LCP: I don’t think it is relevant anymore to develop a ‘Dutch style’. Holland has so many cultures… I think everybody should be free to develop whatever style they want, because we all are individuals. The most important thing I’ve learned during ‘Roffa 5314’ is to discard the prejudices I had about the youth on the streets. Not that my thoughts were negative, per se just uninformed and coloured by stereotypes.

ME: I’ve learnt a lot! To transform ideas into reality and products and also how to work productively on a team. Basically, just be open and non-judgemental.

PAQ: A particular Dutch style can’t really be “developed,” I think. I believe styles in general get more and more subjective and personal, and speaking from a design point of view, I think it is more important to develop one’s own personal style, to which potential clients would be attracted to. The most important lesson I learned from our project is the enormous influence of street style on today’s style trends—a good source of fresh ideas and inspiration.

ND: The design style I used for this project reflects current youth trends I observed during my research, so I hope they feel some connection to our final work…

AIGA XCD: Where do you see yourself 5 years from now? Do you think your Design style will be the same?

KVDB: I have no idea where I’ll be in five years. Possibly working in a theatre or in some international organisation that helps the disadvantaged in my community (or in another country). I expect I will grow a lot and experience more. Staying the same isn’t really an option, it would only mean that I think I already know everything there is to know…and I do not!

LCP: I see myself as a mother, married and settled. As an artist I see myself a teacher, giving workshops to people who want to learn how to draw, paint and model clay. I don’t see myself as an artist who creates a style. I’d rather help others to create their style.
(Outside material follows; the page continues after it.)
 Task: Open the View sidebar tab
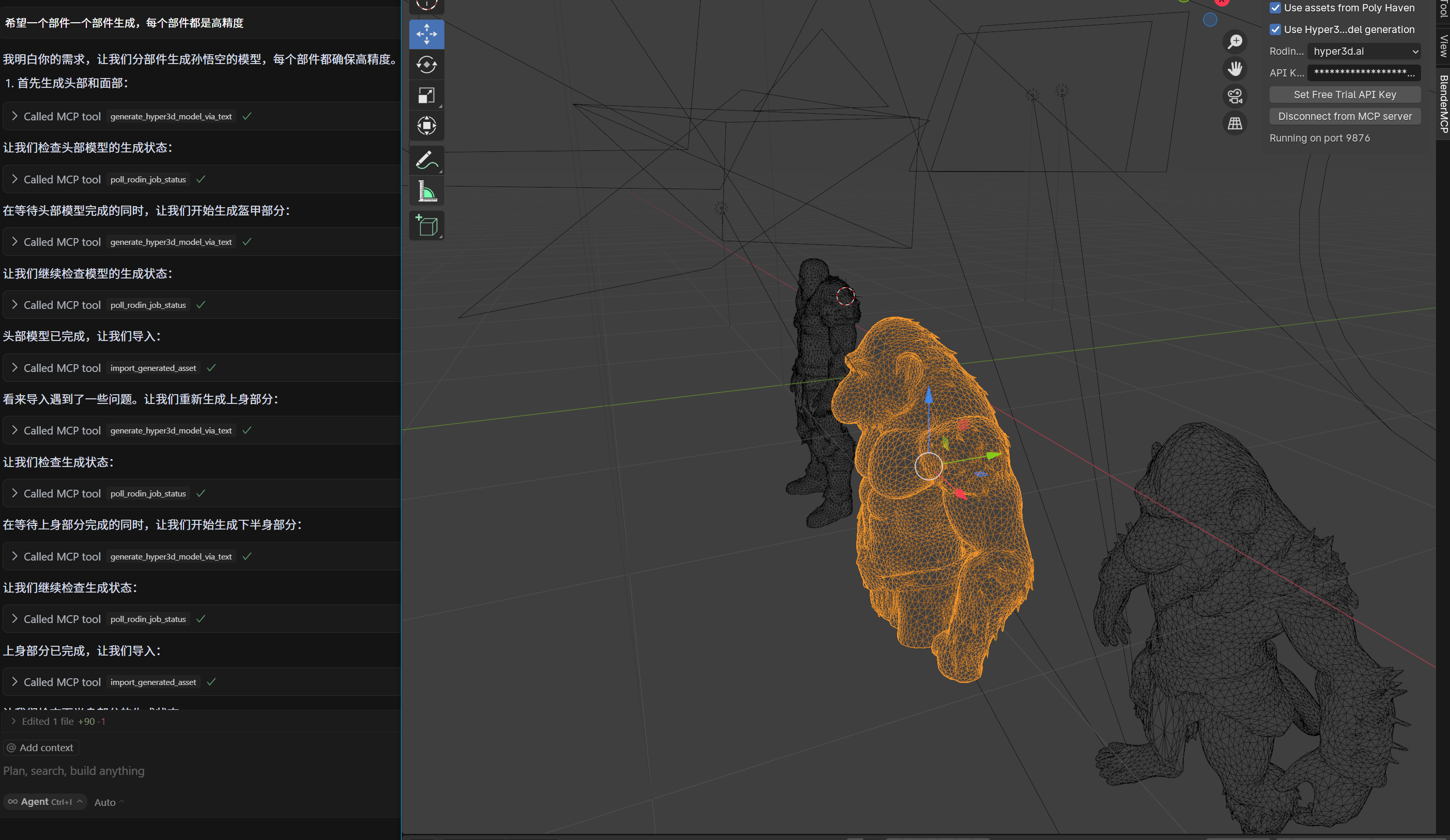1443,46
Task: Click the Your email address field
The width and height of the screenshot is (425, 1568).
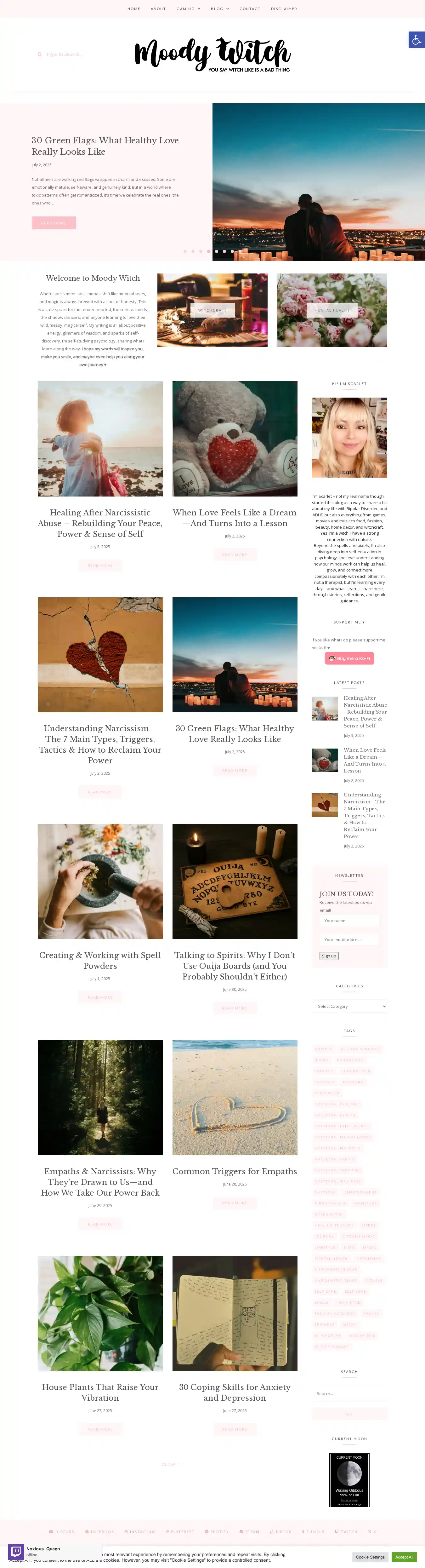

ME: I think I will be more like myself! And have my own style. Now and then, I have to make concessions or simply figure out what my style is going to be. But I know my “style” and work will always have a hint of the Romantic, Optimist and the Alternative.

PAQ: I believe I shall be running an outstanding animation studio, doing freelance and subcontract work. My housestyle will be mixed, inspired by European and Asian influences.

ND: I hope and think my style will grow and change just as the rest of the world will develop, so it will still be new and surprising 5 years from now.